Demo codes in our presentation about MXNet in AWS Seoul Summit 2017

File Name Description
mxnet-logistic_regression_diabetes.ipynb The logistic regression example
mxnet-2hidden_fnn_diabetes.ipynb The classification example using FNN with 2 hidden layers
mxnet-mnist_deep_cnn.ipynb Example of classifying MNIST digits with a CNN
mxnet-seq2seq.ipynb The sequence-to-sequence learning example
mxnet_seq2seq_cudnn_speed.py The MXNet side script that uses cudnn accelerated LSTM for seq2seq model
mxnet_seq2seq_native_speed.py The MXNet side script that uses the native implemented LSTM for seq2seq model
keras_seq2seq_speed.py The Keras side script for seq2seq model

You can preview all the notebooks here or using nbviewer.

Also, you can refer to the code and youtube tutorials in DeepLearningZeroToAll for more explanation.

For the speed comparison, we use these commands:

MXNet with CUDNN accelerated LSTM (MXNet using latest master)

python3 mxnet_seq2seq_cudnn_speed.py

MXNet with native LSTM

python3 mxnet_seq2seq_native_speed.py

Keras 2.0.3 with TensorFlow Backend (TensorFlow version 1.0.1)

KERAS_BACKEND=tensorflow python3 keras_seq2seq_speed.py

Keras 2.0.3 with the Theano backend (Theano version 0.9)

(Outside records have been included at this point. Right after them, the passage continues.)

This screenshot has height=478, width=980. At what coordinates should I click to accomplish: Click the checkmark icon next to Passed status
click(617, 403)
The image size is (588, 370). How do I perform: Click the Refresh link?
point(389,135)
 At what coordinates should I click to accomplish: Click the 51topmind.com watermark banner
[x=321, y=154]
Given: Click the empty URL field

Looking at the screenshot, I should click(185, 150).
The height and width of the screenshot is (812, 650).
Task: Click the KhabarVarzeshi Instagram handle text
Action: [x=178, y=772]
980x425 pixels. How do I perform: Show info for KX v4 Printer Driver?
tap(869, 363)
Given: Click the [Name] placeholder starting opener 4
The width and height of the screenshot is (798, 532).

KERAS_BACKEND=theano python3 keras_seq2seq_speed.py

We use a single GeForce Titan X GPU (Maxwell) + CUDNN V5.1

Implementation Time spent
MXNet with CUDNN LSTM 3.70s
MXNet with native LSTM 10.83s
Keras with TF backend 48.68s
Keras with Theano backend 49.88s

Also for the Theano speed test, I've run the script twice and report the time took in the second turn.